In 1918, the Watanabe Shōzaburō publishing house contracted Hasui to begin producing print designs, a partnership between the publishing house and Hasui that would continue through the 1950s. Hasui published works based on his hometown of Shiobara like the series Shiobara Okanemichi (The Okane Path at Shiobara), Sojoji no Yuki (Snow at Sojoji Temple), Tokyo Junikagetsu (Twelve Months of Tokyo), Azabu Ninohashi no Gogo (Afternoon at Ninohashi in Azabu), Shiba Zojoji (Shiba Zojoji Temple), Shin Tokyo Hyakkei (One Hundred Views of New Tokyo), and Shiba Daimon no Yuki (Snow at Shiba Daimon). At the time, Watanabe was the leading force and producer of shin-hanga prints. Hasui’s published work through Watanabe was immensely popular and profitable, especially prints exported to the United States. In 1930, Hasui exhibited 92 prints at the Toledo Museum Art annual exhibition in Toledo, Ohio. The American and art connoisseur Robert O. Muller also pushed for Hasui’s work to be recognized and collected in America.
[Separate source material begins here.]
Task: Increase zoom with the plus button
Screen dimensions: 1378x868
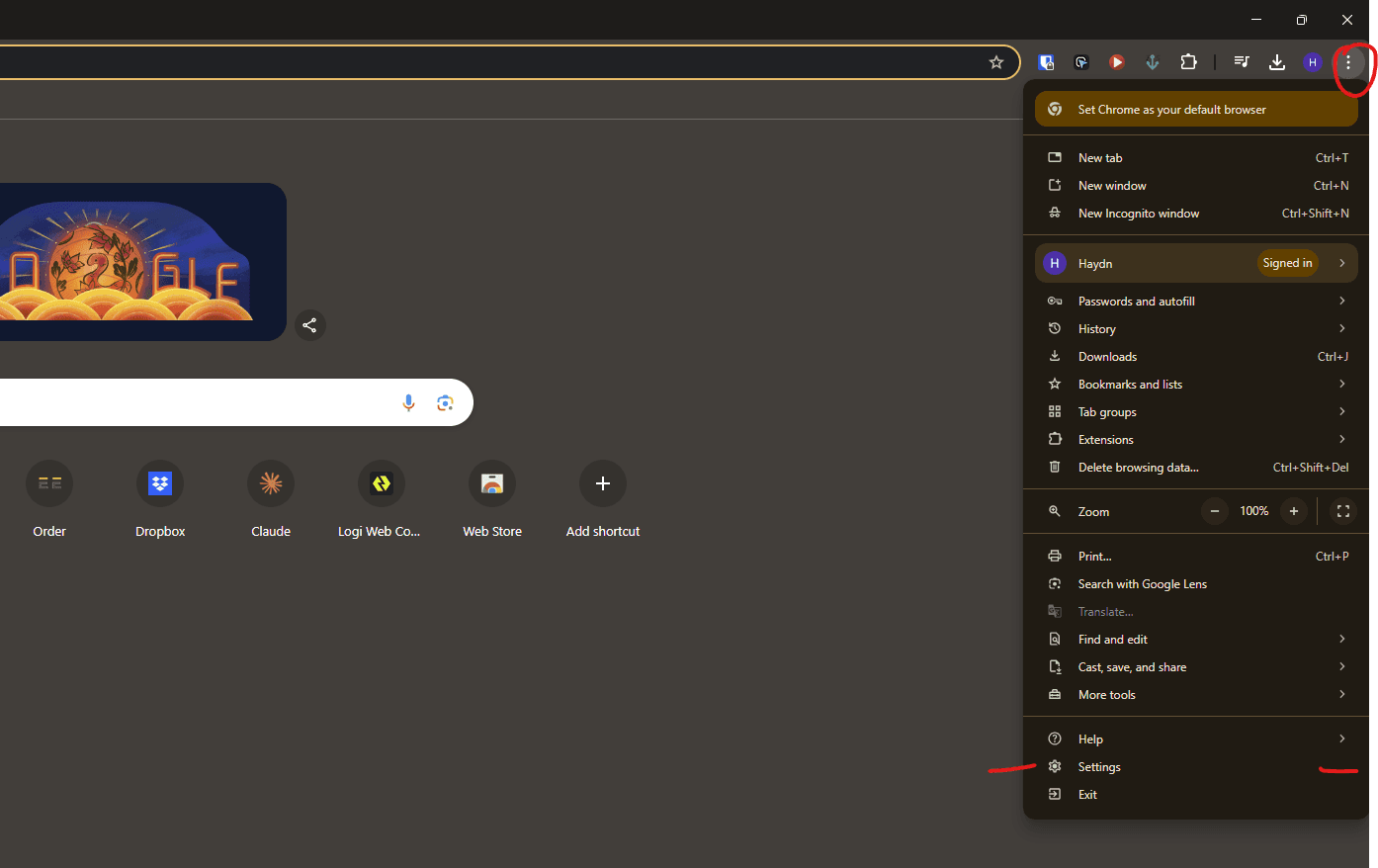Action: [1294, 511]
Few artists can capture both the details and mood of a scene in a woodblock like Kawase Hasui. This print, referred to as "Evening Shower at Imai Bridge" or "Sudden Shower at Imai Bridge", captures the scene of a woman caught in the middle of the bridge in a downpour. The sky is dark, the clouds are swirling and have just opened up, the rain and wind coming at an angle forcing the woman to lean her umbrella into the pelting rain.
The Woodblock Print
This seems to be the 1932 edition of the piece with the publisher's 6mm seal, published by Shozaburo Watanabe. Strong color throughout, light discoloration in the lower left area, but unknown source as it wasn't from the matting. Margins intact but aged, tiny pin-holes in the top margin where it was likely pinned to a wall for display. Incredibly rich atmosphere in this print, great color and vibrancy to the person on the bridge and their unbrella.
The print measures 15 1/2" x 10 1/4", with the image measuring 14 3/8" x 9 1/2".
Kawase Hasui (1883-1957) was born to a textile dealer as the first son. His uncle was Kanagaki Robun, a famous playwrite. A pupil of Kaburaki Kiyokata who gave him the Go of “Hasui”. Afterwards, he got to know Watanabe Shozaburo, then had a chance to see “Omi Hakkei” created by Ito Shinsui from the same school as his, which brought about an interest in the woodblock printing. In 1918, he released three pieces of “Shiobara” from Watanabe Printshop, afterwards, produced a number of landscape prints throughout his life.